Protostars and Planets VI, Heidelberg, July 15-20, 2013

Poster 1B065

Deep O2 observations toward a low-mass protostar with Herschel-HIFI

Yildiz, Umut (Leiden Observatory, Leiden University)
Acharyya, Kinsuk (S.N. Bose National Centre for Basic Sciences)
Goldsmith, Paul (Jet Propulsion Laboratory, California Institute of Technology)
van Dishoeck, Ewine (Leiden Observatory, Leiden University & MPE)
Melnick, Gary (Harvard-Smithsonian Center for Astrophysics)
Snell, Ronald (University of Massachusetts)
Liseau, Rene (Chalmers University of Technology, Onsala Space Observatory)
Chen, Jo-Hsin (Jet Propulsion Laboratory, California Institute of Technology)
Pagani, Laurent (LERMA & Observatoire de Paris)
Bergin, Edwin (University of Michigan)
Caselli, Paola (University of Leeds & INAF)
Herbst, Eric (University of Virginia)
Kristensen, Lars (Harvard-Smithsonian Center for Astrophysics)
Visser, Ruud (University of Michigan)
Lis, Dariusz (California Institute of Technology, Cahill Center for Astronomy and Astrophysics)
Gerin, Maryvonne (LRA/LERMA & Observatoire de Paris & Ecole Normale Superieure)

Oxygen is the third most abundant element in the Universe, after hydrogen and helium. According to traditional gas-phase chemical models, O2 should be abundant in molecular clouds (X(O2)~7e-5 relative to H2), but until recently, attempts to detect interstellar O2 line emission with ground- and space-based observatories have failed. Following the multi-line detection of O2 with low abundances in the Orion and rho OphA molecular clouds with Herschel, it is important to investigate other environments, and we here quantify the O2 abundance near a solar-mass protostar. Observations of molecular oxygen, O2, at 487 GHz toward a deeply embedded low-mass Class 0 protostar, NGC 1333 IRAS 4A, are presented, using the HIFI on the Herschel Space Observatory.
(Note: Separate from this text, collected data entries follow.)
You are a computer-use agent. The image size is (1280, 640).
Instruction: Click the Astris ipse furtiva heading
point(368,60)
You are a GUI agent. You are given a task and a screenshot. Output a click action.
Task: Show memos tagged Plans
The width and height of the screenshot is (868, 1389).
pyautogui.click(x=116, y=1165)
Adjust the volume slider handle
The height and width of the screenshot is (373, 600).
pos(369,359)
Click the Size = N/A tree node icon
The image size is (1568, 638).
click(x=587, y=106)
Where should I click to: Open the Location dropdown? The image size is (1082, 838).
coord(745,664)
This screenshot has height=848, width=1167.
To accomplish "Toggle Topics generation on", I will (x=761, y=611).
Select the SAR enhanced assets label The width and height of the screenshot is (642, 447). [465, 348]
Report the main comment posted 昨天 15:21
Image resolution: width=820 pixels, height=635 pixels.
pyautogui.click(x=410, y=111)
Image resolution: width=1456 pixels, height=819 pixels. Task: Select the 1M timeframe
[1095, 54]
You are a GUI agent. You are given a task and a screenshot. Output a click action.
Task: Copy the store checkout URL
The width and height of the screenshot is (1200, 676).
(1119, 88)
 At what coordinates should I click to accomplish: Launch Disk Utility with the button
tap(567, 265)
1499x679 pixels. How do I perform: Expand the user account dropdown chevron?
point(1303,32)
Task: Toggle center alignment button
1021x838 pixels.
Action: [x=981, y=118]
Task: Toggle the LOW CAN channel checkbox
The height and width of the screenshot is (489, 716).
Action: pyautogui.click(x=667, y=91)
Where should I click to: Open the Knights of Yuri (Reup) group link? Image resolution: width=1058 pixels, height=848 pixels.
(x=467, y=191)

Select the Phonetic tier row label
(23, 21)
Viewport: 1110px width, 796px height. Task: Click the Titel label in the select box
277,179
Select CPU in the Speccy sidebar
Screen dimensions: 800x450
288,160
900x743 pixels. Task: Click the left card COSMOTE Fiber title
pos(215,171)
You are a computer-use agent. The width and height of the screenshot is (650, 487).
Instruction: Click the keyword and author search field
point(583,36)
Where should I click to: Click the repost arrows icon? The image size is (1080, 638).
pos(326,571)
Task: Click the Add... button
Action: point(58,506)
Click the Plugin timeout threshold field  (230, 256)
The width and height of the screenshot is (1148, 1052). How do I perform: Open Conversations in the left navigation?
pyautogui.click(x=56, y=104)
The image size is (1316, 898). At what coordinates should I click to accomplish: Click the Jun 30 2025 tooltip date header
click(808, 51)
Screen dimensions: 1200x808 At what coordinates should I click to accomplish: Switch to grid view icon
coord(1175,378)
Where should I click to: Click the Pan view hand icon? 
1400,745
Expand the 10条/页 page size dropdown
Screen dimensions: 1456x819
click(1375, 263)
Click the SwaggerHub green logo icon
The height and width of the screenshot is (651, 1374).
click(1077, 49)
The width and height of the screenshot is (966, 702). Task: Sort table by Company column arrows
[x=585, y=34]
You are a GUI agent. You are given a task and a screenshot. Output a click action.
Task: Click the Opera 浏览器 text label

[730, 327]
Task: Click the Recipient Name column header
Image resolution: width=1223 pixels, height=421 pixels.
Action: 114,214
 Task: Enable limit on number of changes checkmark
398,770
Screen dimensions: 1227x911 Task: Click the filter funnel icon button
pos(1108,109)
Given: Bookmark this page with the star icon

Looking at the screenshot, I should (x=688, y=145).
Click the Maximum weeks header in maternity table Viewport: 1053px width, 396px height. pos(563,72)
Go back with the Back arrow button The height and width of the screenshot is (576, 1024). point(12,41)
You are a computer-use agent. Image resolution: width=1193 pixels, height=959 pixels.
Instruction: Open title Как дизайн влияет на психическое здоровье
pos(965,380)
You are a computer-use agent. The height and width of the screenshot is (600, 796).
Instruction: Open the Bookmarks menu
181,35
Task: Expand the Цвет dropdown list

The high spectral resolution data are analysed using radiative transfer models to infer column densities and abundances, and are tested directly against full gas-grain chemical models. The deep HIFI spectrum (rms=1.3 mK) fails to show O2 at the velocity of the dense protostellar envelope, implying one of the deepest abundance upper limits of O2/H2 at <6x10e-9 (3 sigma). The O2/CO abundance ratio is less than 0.005. However, a tentative (4.5 sigma) detection of O2 is seen at the velocity of the surrounding NGC~1333 cloud, shifted by 1 km/s relative to the protostar. Pure gas-phase models and gas-grain chemical models require a long pre-collapse phase (~0.7-1x10e6 years) during which atomic and molecular oxygen are frozen out onto dust grains and fully converted to H2O to avoid overproduction of O2 in the dense envelope. The tentative detection of O2 in the surrounding cloud is consistent with a low-density PDR model with a small enhancement of the water-ice photodesorption yield of a factor of two. The low O2 abundance in the collapsing envelope around a low-mass protostar suggests that the gas and ice entering protoplanetary disks is very poor in O2. This research is described in Yildiz et al. (2013, A&A, astro-ph: 1307.8031).